Soviet flying ace (1921–1943)

Mikhail Dmitrievich Baranov (Михаил Дмитриевич Баранов; 21 October 1921 – 15 January 1943) was a Soviet fighter pilot, who during the early stages of the Battle of Stalingrad became the leading Soviet ace of 1942 with around 23 solo aerial victories. (Note: Sources slightly differ on the exact breakdown of Baranov's tally of aerial victories. Most sources indicate between 21-24 solo victories and no more than a few shared victories if any at all.) He died in an accident on 15 January 1943 while testing a Yak-1 fighter.

==Early life==
Baranov was born on 21 October 1921 in the small town of Gronye, in the Leningrad Oblast. After finishing the 9th year of school in 1937, he went to work at the Kirov factory in Leningrad. Simultaneously Baranov joined the DOSAAF, and participated in Leningrad's central aeroclub.
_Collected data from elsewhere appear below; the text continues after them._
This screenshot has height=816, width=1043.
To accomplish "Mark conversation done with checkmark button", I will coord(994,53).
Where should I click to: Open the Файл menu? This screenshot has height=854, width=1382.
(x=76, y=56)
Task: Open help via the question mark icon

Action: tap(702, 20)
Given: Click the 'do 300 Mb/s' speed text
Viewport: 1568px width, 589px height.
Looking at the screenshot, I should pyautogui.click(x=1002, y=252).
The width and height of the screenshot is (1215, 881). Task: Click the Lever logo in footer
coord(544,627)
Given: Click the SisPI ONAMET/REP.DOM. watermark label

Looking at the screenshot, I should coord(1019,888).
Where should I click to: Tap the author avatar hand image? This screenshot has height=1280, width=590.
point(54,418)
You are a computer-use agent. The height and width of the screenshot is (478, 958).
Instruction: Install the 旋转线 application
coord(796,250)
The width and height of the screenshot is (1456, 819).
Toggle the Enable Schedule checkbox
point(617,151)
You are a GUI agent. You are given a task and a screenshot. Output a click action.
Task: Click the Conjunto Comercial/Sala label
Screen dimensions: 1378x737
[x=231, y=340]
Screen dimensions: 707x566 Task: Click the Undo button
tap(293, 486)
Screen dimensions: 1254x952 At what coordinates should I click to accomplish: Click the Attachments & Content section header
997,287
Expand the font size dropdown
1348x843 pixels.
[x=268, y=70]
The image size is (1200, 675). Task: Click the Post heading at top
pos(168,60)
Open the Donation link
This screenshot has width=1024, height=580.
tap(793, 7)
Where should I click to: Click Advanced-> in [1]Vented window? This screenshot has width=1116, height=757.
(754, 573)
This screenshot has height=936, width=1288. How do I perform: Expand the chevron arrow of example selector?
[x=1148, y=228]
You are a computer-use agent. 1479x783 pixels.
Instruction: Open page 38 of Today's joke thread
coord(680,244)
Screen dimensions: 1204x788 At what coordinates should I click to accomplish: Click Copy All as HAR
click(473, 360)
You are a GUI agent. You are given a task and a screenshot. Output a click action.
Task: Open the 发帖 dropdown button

In October 1938 Baranov graduated as a pilot, with distinction, and was encouraged by the aeroclub's authorities to pursue a career as a military airman. Baranov attended the Military School of Chugevkaya, where he graduated in October 1940 with the rank of Mladshiy Leytenant. Initially assigned to serve in the 271st Fighter Regiment (Baltic Military District), he was later sent to the 183rd Fighter Regiment in Southern Ukraine.

==World War II==
===First victories===
Flying a Yakovlev Yak-1 fighter, Baranov claimed his two first victories on 22 and 28 September (Messerschmitt Bf 109s), but no actual German losses match those claims. On 30 October 1941, he intercepted a Henschel Hs 126 on an artillery correction mission escorted by a quartet of Messerschmitt Bf 109s. Baranov shot down both the Henschels and a Bf 109. Later that same day, he shot down a Junkers Ju 88 whose crew was captured. Luftwaffe records confirm 40% damage on Hs 126 B-1 W.Nr. 3457 of 3.(H)/32, and the loss of Bf 109F-4 W.Nr.5288 of Oberleutant Walter Höckner (Staffelkapitän of 6./JG 77, an experte with 68 victories), and Ju 88A-5 W.Nr. 4037 of 1./KG 77

On 8 November 1941, Baranov again shot down two aircraft: a Henschel and one of the escorting Bf 109s. Shortly afterwards, Baranov was shot down by five Bf 109s and fell, wounded, behind enemy lines. In spite of a broken leg, he evaded German troops and reached Soviet lines. Recovered from his wounds, Baranov added a Ju 88 and a Hs 126 to his score on 24 December 1941 and 17 February 1942 respectively.

===Battle of Stalingrad===
Baranov's unit, the 183rd Fighter Regiment of the 269th Air Division, was part of the 8th Air Army. In mid July 1942 the 8th Air Army faced the brunt of the assault of Luftflotte 4 supporting the drive of the German 6th Army towards Stalingrad across the Don bend.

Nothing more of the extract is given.